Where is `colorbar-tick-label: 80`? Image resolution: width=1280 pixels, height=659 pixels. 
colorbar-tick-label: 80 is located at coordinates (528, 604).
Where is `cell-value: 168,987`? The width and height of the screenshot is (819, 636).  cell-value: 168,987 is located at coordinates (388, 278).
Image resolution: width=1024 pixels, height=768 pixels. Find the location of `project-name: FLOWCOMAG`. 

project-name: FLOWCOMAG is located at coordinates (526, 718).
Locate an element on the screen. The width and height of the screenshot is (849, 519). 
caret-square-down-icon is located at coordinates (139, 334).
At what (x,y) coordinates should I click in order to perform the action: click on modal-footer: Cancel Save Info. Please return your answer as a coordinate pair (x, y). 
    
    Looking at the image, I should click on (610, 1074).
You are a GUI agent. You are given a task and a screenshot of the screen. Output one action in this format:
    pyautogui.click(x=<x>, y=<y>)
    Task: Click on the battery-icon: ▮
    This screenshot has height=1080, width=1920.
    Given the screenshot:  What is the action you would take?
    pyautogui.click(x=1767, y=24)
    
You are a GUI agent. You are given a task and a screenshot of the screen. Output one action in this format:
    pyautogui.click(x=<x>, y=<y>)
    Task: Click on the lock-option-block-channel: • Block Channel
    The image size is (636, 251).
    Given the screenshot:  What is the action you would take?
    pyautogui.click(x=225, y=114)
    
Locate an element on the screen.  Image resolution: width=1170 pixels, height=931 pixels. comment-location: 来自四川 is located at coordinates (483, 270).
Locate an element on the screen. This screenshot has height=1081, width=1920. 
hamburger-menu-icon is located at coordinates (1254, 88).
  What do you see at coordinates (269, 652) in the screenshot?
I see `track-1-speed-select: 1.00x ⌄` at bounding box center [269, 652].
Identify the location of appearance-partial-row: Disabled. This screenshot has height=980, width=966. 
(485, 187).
━━━━━━━━━━
Work instructions:
Reproduce verbatim everything from the line containing "coordinates (483, 270)." down to the end of the material above, including both of those lines.

Expected output:
Locate an element on the screen.  Image resolution: width=1170 pixels, height=931 pixels. comment-location: 来自四川 is located at coordinates (483, 270).
Locate an element on the screen. This screenshot has height=1081, width=1920. 
hamburger-menu-icon is located at coordinates (1254, 88).
  What do you see at coordinates (269, 652) in the screenshot?
I see `track-1-speed-select: 1.00x ⌄` at bounding box center [269, 652].
Identify the location of appearance-partial-row: Disabled. This screenshot has height=980, width=966. 
(485, 187).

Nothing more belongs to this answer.